# Am I crazy?



## fishfinder05 (Jun 25, 2011)

I am moving to charelston sc area this spring and im looking into buying a boat. I'm not new to boats but new to saltwater boating. Around here an 18ft boat is very common for the rivers and they can get pretty rough. What I'm wanting is a smaller boat that I can go hit the nearshore reefs on. In general they are between 3-10 miles out. I would also lik to take the occasional trip offshore for some trolling and dropping. I've been looking at a Mako 184 which is an 18ft with 150 Honda. It has a deeper hull than the typical bay boat but it still scares me a little. I just want to keep my friends and family safe.

Thanks


----------



## Too Busy (Sep 7, 2007)

How much experience do you have boating? I've been offshore on some small boats and it can get real scary, real quick.


----------



## Too Busy (Sep 7, 2007)

There are a few highly experienced guys down here that will run small boats out to the ledge (50-55 miles from the rocks). They are very careful to pick their days and only run that far in the middle of a stable weather pattern.

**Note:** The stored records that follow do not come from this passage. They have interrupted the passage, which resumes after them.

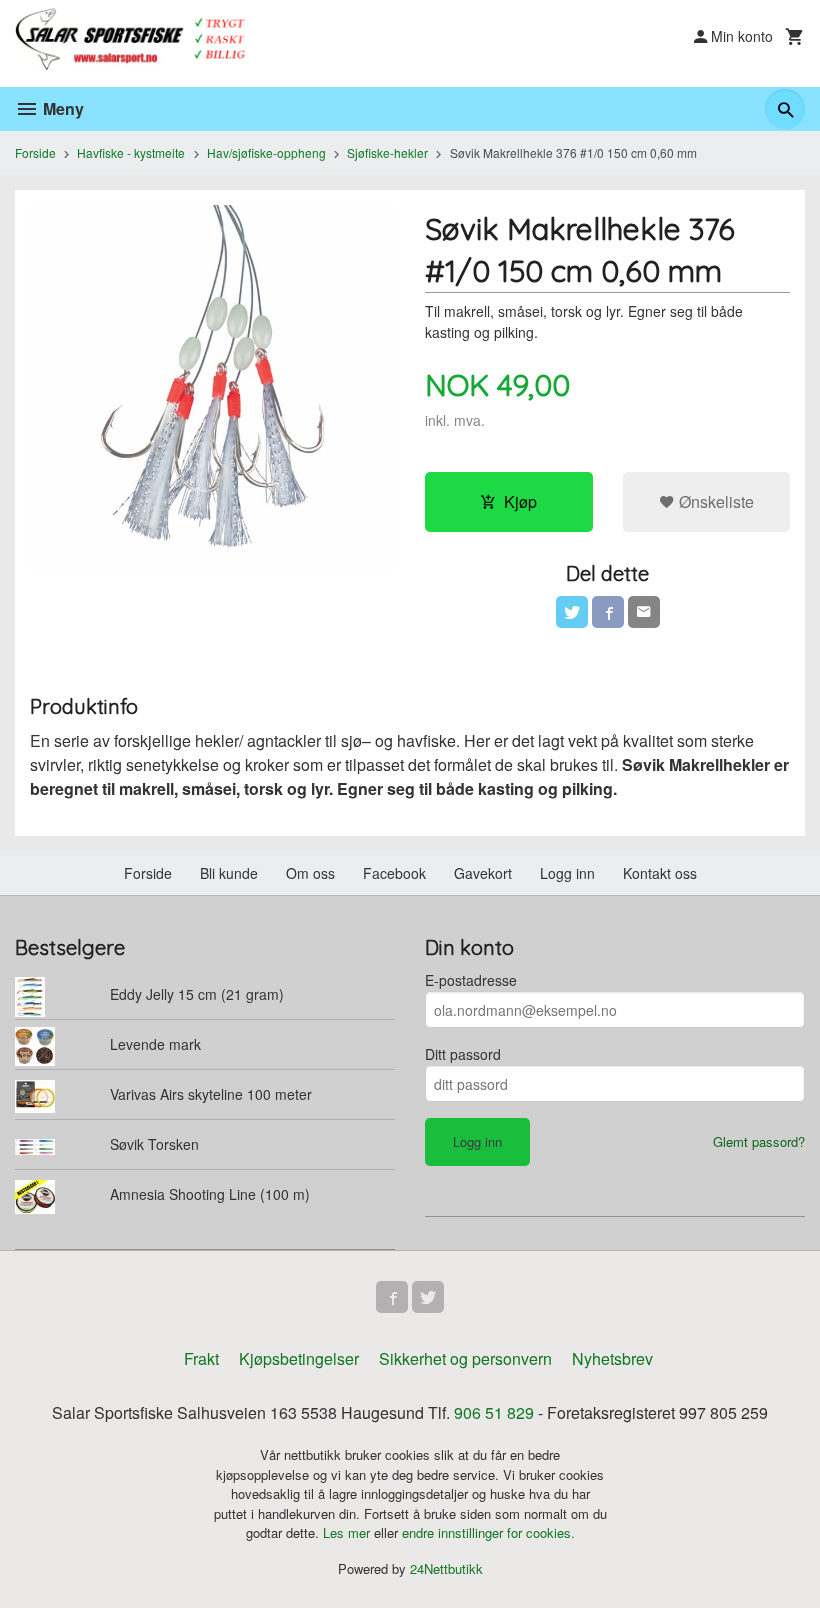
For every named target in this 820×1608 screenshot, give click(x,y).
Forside (35, 152)
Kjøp (520, 501)
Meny (61, 108)
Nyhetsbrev (612, 1358)
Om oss (310, 873)
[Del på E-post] (644, 612)
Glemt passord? (759, 1141)
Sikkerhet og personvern (465, 1358)
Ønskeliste (714, 501)
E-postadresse (471, 980)
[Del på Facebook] (608, 612)
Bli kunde (229, 873)
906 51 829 (494, 1412)
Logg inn (567, 873)
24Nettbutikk (446, 1568)
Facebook (394, 873)
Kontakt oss (660, 873)
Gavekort (483, 873)
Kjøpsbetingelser (299, 1358)
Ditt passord (463, 1054)
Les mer (348, 1532)
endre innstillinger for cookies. (488, 1532)
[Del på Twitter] (572, 612)
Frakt (201, 1358)
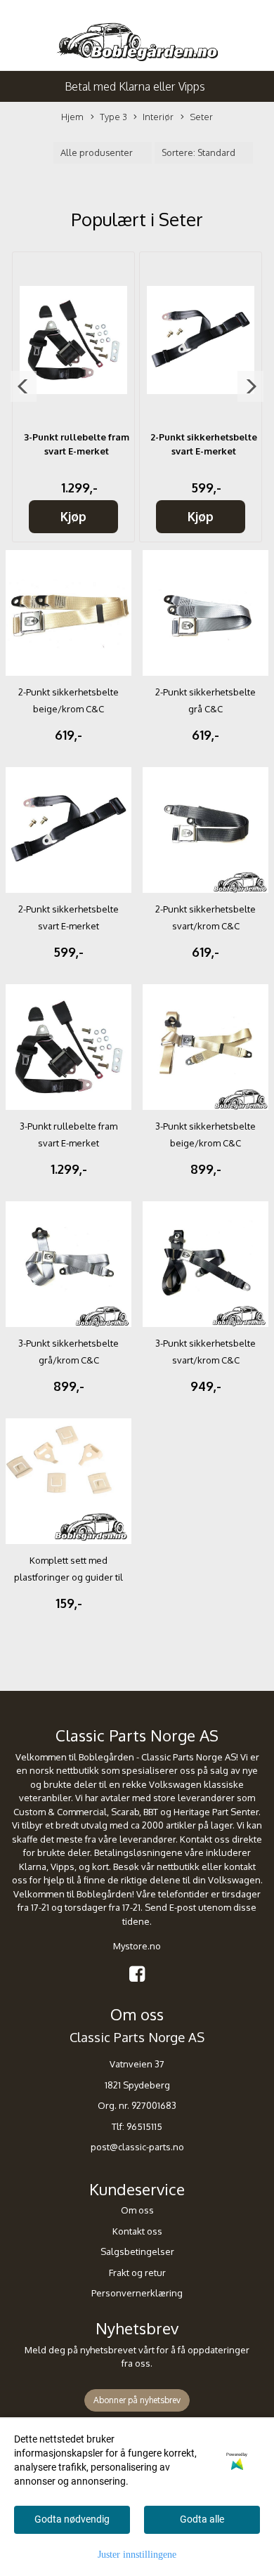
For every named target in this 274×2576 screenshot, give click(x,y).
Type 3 (113, 116)
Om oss (137, 2210)
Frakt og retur (137, 2272)
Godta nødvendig (72, 2519)
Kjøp (73, 516)
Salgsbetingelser (137, 2251)
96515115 (144, 2126)
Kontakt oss (137, 2231)
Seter (201, 116)
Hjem (72, 116)
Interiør (158, 116)
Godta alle (202, 2519)
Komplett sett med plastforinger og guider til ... (68, 1577)
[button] (24, 386)
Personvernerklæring (137, 2293)
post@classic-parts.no (137, 2146)
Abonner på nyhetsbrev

There are a good many more that will take a 17 or 18 foot center console out to the nearshore reef and some that will run out to the Charleston 60. The C-60 is twelve miles out. I've been out there some days when it was table top flat. Other days have started flat, then gone pretty quickly to 5-6 footers at < 5 second period just because the wind was blowing from the southwest during a falling tide.

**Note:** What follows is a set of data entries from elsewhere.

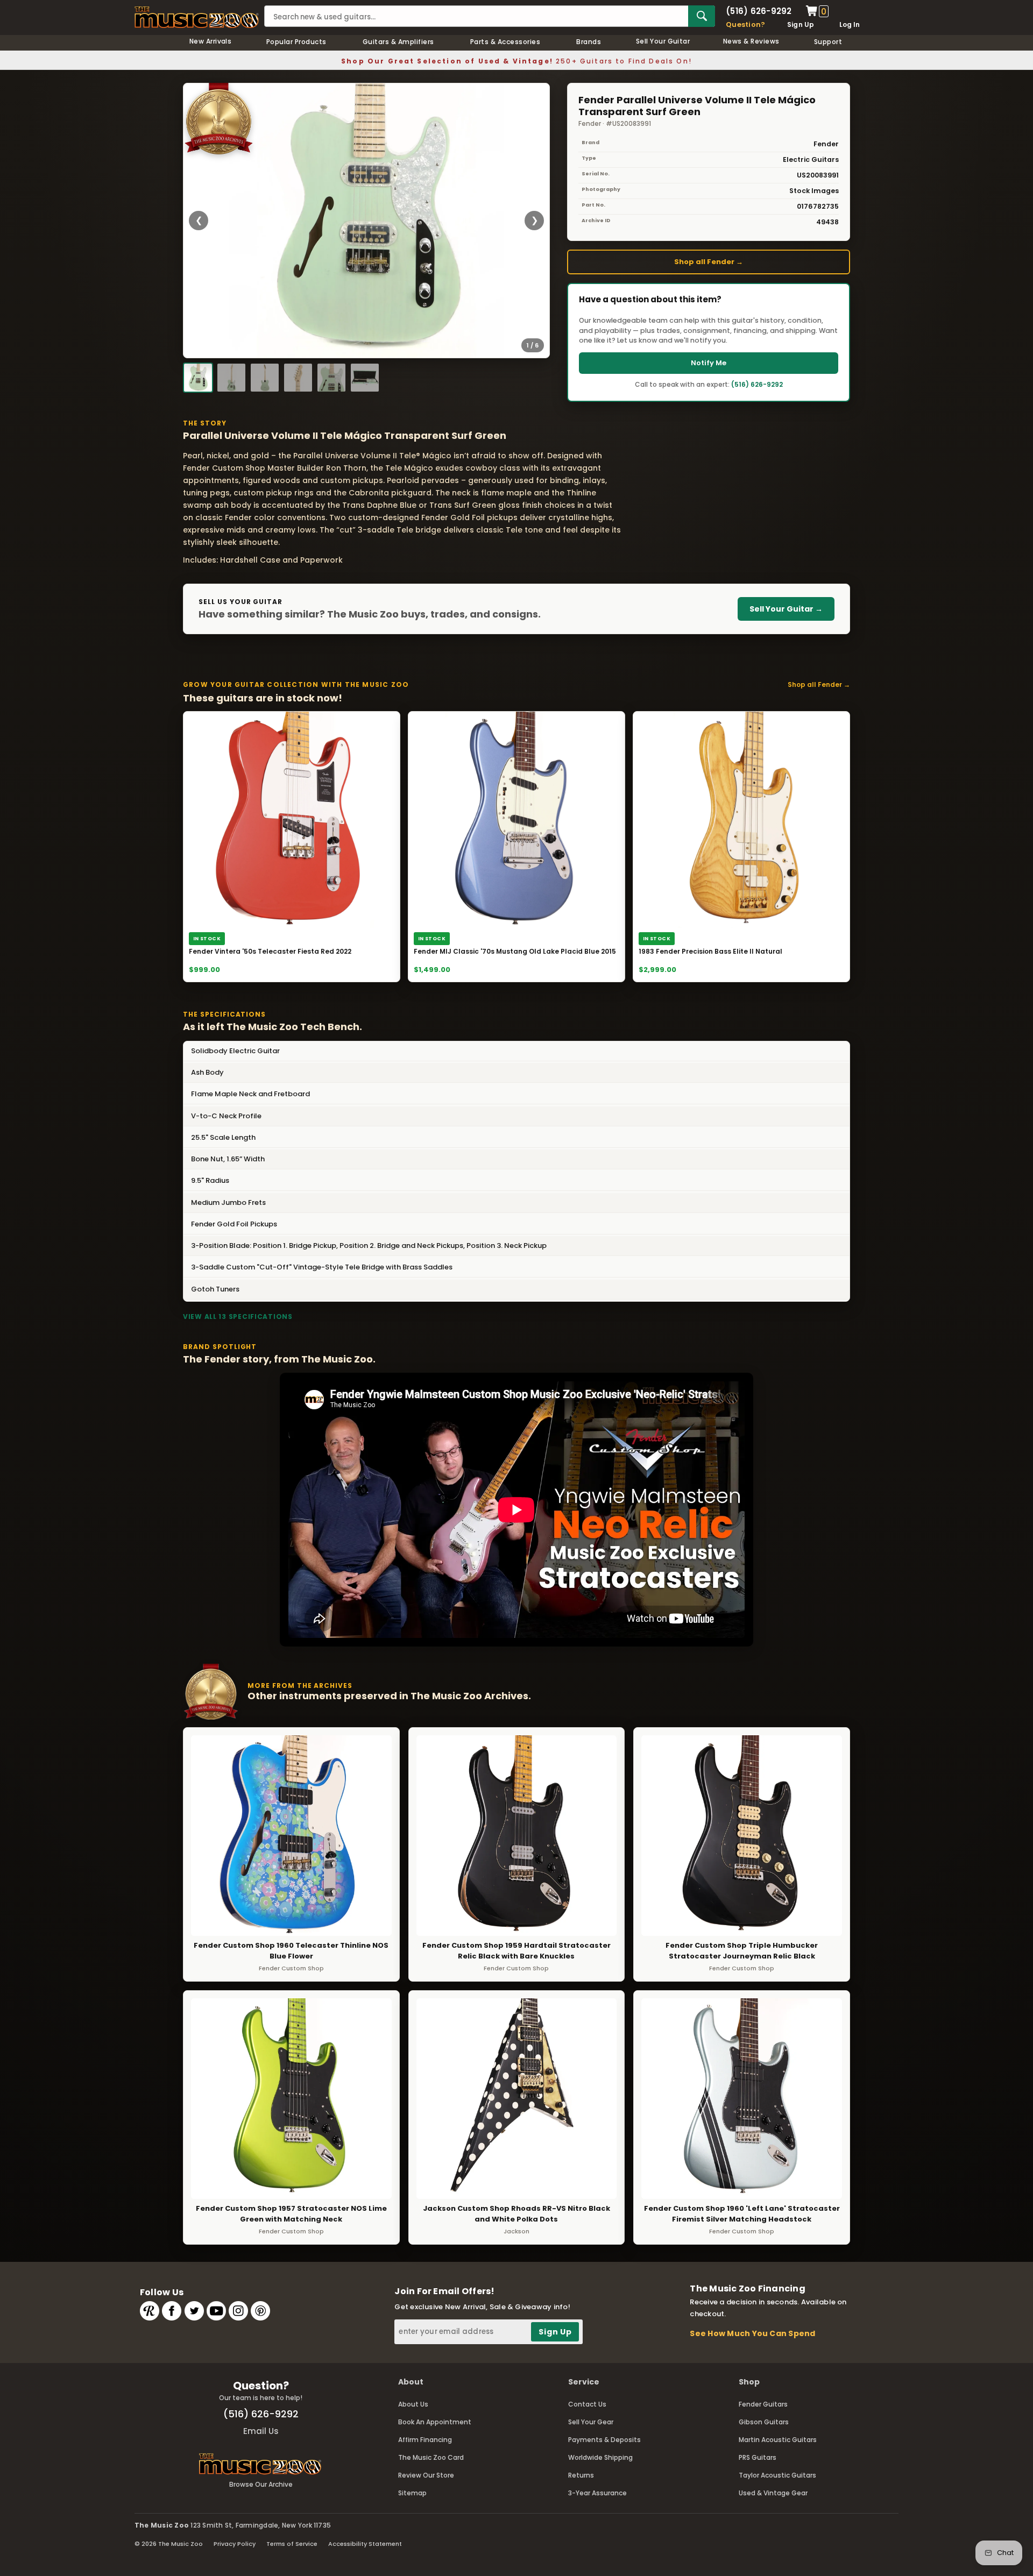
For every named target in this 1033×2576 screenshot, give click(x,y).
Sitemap (412, 2492)
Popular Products (296, 41)
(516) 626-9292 (758, 11)
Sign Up (801, 24)
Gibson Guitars (764, 2421)
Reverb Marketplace (149, 2310)
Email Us (261, 2431)
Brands (588, 41)
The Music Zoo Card (431, 2457)
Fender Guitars (763, 2404)
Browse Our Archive (261, 2484)
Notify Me (708, 363)
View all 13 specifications (238, 1316)
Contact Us (587, 2404)
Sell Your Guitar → (786, 609)
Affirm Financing (425, 2439)
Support (828, 41)
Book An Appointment (434, 2421)
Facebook (171, 2310)
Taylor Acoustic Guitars (777, 2475)
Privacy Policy (235, 2543)
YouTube (216, 2310)
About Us (413, 2404)
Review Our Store (426, 2475)
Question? (745, 24)
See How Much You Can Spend (752, 2333)
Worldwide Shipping (600, 2457)
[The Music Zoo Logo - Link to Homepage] (197, 17)
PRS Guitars (757, 2457)
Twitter (194, 2310)
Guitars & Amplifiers (398, 41)
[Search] (701, 16)
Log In (849, 24)
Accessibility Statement (365, 2543)
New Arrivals (210, 41)
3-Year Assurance (597, 2492)
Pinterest (260, 2310)
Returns (581, 2475)
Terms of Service (291, 2543)
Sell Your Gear (590, 2421)
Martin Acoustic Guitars (778, 2439)
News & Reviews (751, 41)
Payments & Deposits (604, 2439)
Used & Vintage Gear (773, 2492)
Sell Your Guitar (663, 41)
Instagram (238, 2310)
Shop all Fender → (708, 262)
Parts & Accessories (505, 41)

I'd post up in the fishing match up section on CF.com and go with more experienced guys for a while. There are a lot of good guys down here, willing to share knowledge and experience for a split of the gas/bait and help clening when you get back to the dock.


----------



## HStew (Jan 8, 2009)

Wait till you get down there and see what is best for that area. Personally my next boat will be a" Panga" built on the original plans.


----------



## NC KingFisher (Nov 20, 2011)

If your experienced with boats then that will work but if not go bigger. I have a friend who takes a 19ft triton to the stream


----------



## fishfinder05 (Jun 25, 2011)

Thanks for the reply guys. Im not an super experienced boater by any stretch. I think it's in my best interest to go ahead and spend a lil more for a bigger boat. My plan is to go out with experienced people for a while until I'm comfortable. My main goal is to be able to go on day trips with my son. He is only 3 right now so I have some time to learn the ropes.


----------



## bbcroaker (Jan 6, 2005)

Yes you are crazy!


----------



## Alexy (Nov 1, 2010)

When you ended the first sentance with "i am thinking of buying a boat" I knew then you were crazy..... Like others said I would go ask the boaters who are there what works and go from there.


----------



## Macman (Dec 27, 1999)

Fishfinder05,

My co-worker recently bought boat and we used this site to do some boat homework: http://www.boatus.com/buyer/guide/buyer/finding.asp Very informative with good gouge. Good luck! I remember a rule that I saw on the site from new boat owners lessons learned; they all mentioned that they wished they had picked a boat one size larger.

Macman


----------